*Task team demands review of 445,000bpd of crude allocated to NNPC
Oscarline Onwuemenyi
09 December 2014, Sweetcrude, Abuja – The Nigerian Extractive Industries Transparency Initiative, NEITI, on Monday disclosed that a total of $2.4 billion has so far been recovered by the Inter Ministerial Task Team, IMTT, set up by the federal government to trace outstanding revenue due to it in various forms from operations in Nigeria’s oil and gas industry.
This is even as the IMTT has said that an additional $540 million was recovered in August 2014 from oil and gas companies which were found to have underpaid government in the various audits of the Nigeria Extractive Industries Transparency Initiative (NEITI), which brough the total to $2.4 billion.
The NEITI Executive Secretary, Mrs. Zainab Ahmed, who made the disclosure at the meeting organised by the Civil Society Legislative Advocacy Centre, CISLAC, said the efforts of the task team were gradually yielding results despite the seemingly slow pace in addressing remedial issues identified in the various NEITI audit reports.

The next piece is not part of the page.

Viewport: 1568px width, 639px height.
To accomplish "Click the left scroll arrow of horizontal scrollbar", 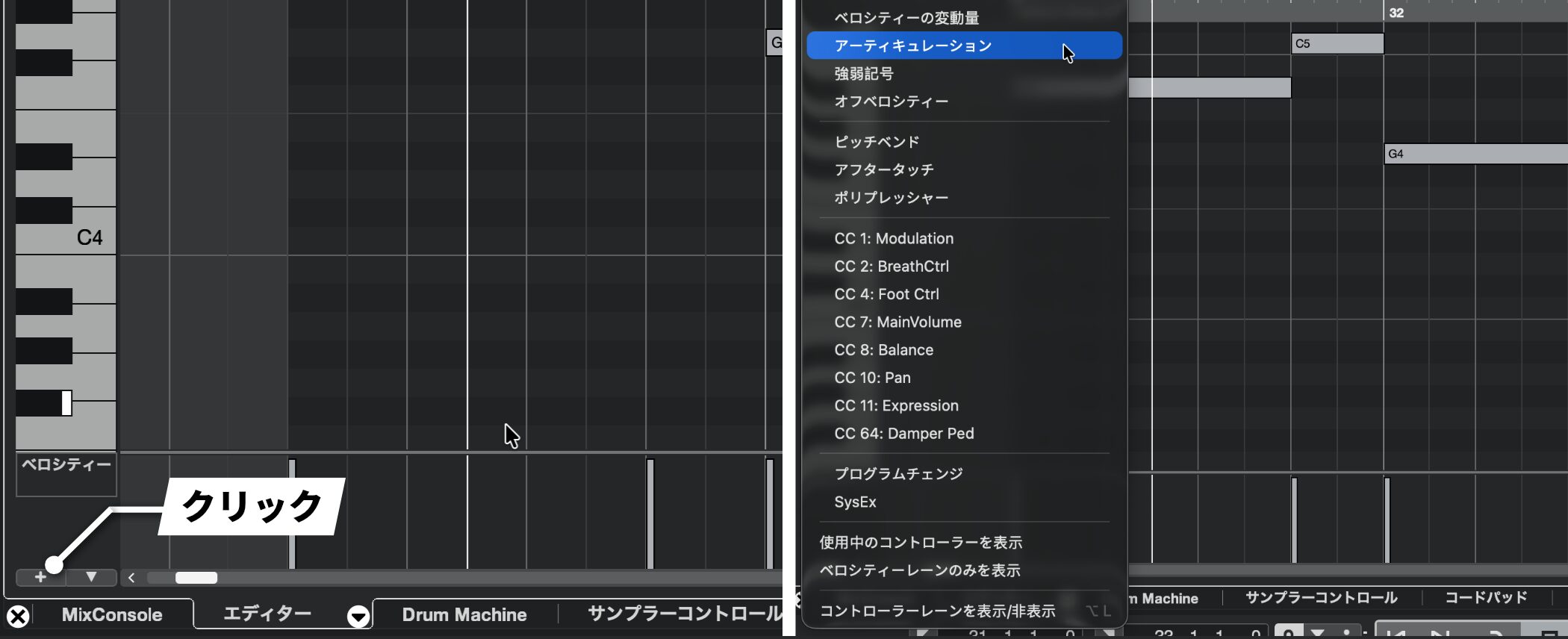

Represented by NEITI Community Outreach leader, Mrs. Obiageli Onuorah, Ahmed explained that since its reconstitution to include high ranking officers of relevant government agencies such as the Nigeria National Petroleum Corporation, NNPC, Department of Petroleum Resources, DPR, and Federal Inland Revenue Services, FIRS, the IMTT has made significant progress.
She said the IMTT, which has focused more on issues relating to bid rounds and signature bonuses as well as crude oil sale and accounting for transactions, has received support from the World Bank on these priority areas. Ahmed further added that the task team has made proposals to government on adopting standard practices in managing government’s share of crude oil revenue.
The proposals according to her include that the NNPC must apply the official exchange rate approved by the Central Bank of Nigeria in invoicing domestic crude allocation to it as well as the formalisation and approval by relevant parties for NNPC to deduct from source all subsidy claims using approved templates.
The IMTT, Ahmed added has also recommended that the federal government should consider a review of the daily allocation of 445,000 barrels per day of crude allocated to the NNPC for domestic refining to the level of available local refining capacity.